Targets are the Coho and Chinook salmon staging on our beaches prior to entering their natal rivers and streams. Beaches vary from sandy bottoms to heavy coarse rocks, boulder laden with barnacles, heavy weeds, kelp or thick beds of eelgrass.

Casting these Spinners with a 13 1/5 foot rod was effortlessly. The distance I can reach with the #4 and #5 was 80-120 feet with ease. The biggest difference is casting into the wind. Others spinners will flutter which created a wind resistance effecting your cast. This also increases the chances of the spinner tangling itself up. Casting the Sprocket spinners in 10 km winds had very little flutter effect.

Another difference is the hooks. They are sharp. Often I fine if you want sticky sharp you often have to hone the new hooks. Not with the Gamakatsu single Siwash hook. You know they are hardened steel when you bend the barb back and they snap off.

Beach fishing for salmon off the beaches of East Vancouver Island I believe is in two stages. The first half, they are voracious trying to build up their system as fast as possible gorging themselves with all bait that is available.
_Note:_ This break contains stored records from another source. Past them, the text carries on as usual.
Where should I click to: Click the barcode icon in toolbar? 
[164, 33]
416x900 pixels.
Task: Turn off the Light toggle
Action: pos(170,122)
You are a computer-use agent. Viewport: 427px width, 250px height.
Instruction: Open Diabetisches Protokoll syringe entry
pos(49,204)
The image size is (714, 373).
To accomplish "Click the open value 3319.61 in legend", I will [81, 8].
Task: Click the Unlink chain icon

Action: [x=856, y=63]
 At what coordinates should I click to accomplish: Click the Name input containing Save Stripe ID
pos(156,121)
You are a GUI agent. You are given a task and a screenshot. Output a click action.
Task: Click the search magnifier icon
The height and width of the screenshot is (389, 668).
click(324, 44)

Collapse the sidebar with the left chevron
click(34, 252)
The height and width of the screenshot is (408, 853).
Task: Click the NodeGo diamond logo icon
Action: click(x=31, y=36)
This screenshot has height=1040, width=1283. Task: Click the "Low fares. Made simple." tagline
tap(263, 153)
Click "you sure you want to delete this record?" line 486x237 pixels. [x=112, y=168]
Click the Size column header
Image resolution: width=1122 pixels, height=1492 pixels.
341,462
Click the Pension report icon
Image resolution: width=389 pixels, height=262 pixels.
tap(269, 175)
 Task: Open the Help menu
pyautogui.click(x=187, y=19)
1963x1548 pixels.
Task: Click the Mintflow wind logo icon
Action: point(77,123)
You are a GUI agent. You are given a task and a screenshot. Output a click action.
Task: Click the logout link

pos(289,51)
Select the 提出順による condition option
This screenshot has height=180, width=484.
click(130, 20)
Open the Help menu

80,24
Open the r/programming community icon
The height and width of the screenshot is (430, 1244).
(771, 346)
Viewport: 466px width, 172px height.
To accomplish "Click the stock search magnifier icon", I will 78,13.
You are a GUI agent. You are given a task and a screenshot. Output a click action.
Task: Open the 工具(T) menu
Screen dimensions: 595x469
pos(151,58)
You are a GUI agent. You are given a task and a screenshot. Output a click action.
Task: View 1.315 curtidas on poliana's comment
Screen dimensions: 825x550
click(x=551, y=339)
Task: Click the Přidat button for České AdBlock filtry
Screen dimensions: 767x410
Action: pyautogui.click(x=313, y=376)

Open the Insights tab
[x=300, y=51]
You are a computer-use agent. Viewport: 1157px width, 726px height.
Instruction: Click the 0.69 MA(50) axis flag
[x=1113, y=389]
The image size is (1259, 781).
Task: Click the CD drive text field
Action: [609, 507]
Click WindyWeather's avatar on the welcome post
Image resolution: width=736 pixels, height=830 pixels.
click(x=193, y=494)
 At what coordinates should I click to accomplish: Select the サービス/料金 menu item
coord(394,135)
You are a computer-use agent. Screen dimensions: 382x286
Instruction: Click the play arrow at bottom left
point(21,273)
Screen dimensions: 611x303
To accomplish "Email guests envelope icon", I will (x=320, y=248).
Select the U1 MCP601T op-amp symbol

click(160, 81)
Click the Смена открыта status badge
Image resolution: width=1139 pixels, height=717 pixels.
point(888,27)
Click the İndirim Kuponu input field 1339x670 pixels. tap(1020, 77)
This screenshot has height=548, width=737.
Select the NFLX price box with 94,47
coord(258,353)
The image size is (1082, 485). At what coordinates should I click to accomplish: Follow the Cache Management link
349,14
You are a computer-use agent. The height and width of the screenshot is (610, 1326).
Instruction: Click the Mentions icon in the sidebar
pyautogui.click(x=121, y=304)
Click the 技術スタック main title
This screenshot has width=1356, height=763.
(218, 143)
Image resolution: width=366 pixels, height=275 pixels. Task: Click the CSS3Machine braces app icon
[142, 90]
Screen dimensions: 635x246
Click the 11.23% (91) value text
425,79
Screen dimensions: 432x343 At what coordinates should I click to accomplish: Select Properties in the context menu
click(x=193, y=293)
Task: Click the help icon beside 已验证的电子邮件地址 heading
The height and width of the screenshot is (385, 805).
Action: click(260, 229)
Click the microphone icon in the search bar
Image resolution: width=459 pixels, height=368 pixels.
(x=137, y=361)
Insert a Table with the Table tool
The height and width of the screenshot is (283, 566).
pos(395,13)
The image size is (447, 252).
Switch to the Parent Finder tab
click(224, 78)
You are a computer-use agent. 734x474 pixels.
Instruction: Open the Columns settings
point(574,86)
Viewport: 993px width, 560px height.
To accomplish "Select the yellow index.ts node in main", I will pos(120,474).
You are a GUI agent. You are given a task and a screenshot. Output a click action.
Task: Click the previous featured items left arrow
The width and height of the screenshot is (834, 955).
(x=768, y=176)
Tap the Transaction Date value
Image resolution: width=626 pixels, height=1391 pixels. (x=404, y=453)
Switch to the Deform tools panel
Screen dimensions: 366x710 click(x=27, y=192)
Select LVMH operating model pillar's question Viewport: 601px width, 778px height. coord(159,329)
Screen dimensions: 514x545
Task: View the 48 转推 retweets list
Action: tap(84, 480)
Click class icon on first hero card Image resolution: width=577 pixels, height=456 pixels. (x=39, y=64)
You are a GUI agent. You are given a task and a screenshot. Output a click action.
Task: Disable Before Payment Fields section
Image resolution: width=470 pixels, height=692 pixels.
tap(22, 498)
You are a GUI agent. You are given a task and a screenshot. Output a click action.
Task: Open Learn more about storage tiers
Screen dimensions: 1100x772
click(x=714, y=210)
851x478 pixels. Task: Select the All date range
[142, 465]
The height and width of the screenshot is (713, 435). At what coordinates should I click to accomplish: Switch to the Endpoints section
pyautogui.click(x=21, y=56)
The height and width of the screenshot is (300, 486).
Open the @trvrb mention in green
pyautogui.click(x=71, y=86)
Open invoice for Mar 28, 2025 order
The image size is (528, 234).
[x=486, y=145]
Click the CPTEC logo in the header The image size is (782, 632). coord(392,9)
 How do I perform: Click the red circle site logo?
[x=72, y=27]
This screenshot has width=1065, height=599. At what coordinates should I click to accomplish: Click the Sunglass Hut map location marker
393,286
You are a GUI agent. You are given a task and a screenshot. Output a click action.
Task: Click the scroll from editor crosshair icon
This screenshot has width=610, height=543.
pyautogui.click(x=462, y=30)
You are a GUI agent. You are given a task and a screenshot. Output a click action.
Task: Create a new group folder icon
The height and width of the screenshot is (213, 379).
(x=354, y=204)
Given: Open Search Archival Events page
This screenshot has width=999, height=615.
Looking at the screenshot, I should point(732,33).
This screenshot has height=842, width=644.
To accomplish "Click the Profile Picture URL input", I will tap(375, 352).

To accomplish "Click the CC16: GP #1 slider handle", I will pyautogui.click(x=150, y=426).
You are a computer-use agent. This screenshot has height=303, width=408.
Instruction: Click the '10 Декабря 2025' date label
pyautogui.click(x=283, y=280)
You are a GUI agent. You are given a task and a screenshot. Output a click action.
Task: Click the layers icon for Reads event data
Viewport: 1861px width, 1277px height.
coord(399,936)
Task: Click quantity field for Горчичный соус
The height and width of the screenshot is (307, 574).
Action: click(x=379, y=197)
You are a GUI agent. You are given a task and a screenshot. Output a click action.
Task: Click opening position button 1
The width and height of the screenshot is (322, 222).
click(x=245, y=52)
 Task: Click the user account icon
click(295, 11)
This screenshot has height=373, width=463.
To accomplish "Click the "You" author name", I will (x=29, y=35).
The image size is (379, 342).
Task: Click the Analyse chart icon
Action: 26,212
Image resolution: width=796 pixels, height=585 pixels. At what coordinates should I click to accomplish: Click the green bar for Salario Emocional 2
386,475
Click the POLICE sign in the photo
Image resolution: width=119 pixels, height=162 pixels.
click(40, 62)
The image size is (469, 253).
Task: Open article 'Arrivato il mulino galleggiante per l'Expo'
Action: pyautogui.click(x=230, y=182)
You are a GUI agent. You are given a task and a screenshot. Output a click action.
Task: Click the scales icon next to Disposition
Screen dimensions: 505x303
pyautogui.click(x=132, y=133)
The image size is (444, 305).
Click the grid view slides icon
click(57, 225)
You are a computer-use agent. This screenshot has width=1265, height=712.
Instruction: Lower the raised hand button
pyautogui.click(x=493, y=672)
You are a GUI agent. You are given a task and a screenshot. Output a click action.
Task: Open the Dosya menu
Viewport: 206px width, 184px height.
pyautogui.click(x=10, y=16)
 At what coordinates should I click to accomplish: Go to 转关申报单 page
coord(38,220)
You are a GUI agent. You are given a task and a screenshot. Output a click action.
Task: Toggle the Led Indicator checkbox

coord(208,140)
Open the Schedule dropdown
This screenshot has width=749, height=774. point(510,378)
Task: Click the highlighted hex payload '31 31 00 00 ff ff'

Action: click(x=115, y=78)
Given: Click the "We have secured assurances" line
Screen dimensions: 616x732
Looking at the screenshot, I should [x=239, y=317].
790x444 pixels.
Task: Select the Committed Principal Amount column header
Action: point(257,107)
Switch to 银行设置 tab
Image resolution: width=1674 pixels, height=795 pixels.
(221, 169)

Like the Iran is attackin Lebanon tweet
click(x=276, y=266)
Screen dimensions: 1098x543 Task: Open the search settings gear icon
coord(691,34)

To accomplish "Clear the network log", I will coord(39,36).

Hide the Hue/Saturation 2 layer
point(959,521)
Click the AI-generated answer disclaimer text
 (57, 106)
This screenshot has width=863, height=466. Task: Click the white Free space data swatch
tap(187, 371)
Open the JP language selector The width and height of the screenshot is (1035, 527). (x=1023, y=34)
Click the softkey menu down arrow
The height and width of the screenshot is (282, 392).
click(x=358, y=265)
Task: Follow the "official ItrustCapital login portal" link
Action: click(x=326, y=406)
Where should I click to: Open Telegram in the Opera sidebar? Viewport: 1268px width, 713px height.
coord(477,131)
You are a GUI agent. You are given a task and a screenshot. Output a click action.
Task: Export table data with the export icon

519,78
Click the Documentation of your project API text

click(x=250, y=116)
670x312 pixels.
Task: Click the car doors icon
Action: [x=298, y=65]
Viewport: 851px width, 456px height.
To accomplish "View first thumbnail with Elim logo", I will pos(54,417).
They are moving fast and rarely hold in one area. Most times they are more than a 100 feet away minimum to 250 feet away. This is the time for the lure or flies were they would chase for it if you can get it to them. Often the hungry salmon is making more than one attempt in striking you're offering if he hasn't been touched by the hook. I did not get results in the first half of they're staging unfortunately with any spinners.

The Second half of the season is when they are staging. A process they start to shut down as their bodies start to change and transform into spawning machines that they have been designed for. Getting ready to move into they’re spawning stages and move up their natal streams or rivers. They become what are known as lockjaw. They have been sore lipped with all sorts of lures and flies and are no longer striking out of hunger. This is the time to use any artificial offering that will create an aggressive strike. In other words pissing them off and they strike out of anger. This is the time that spinners are the best lures in our open waters on our beaches off East Vancouver Island. The Owner of KND Custom Tackle, Kevin Roberts developed one the hottest bell spinners, The Sprocket Spinners in the USA market. The success rate in catching salmon in their rivers for Coho and Spring Salmon is exceptional.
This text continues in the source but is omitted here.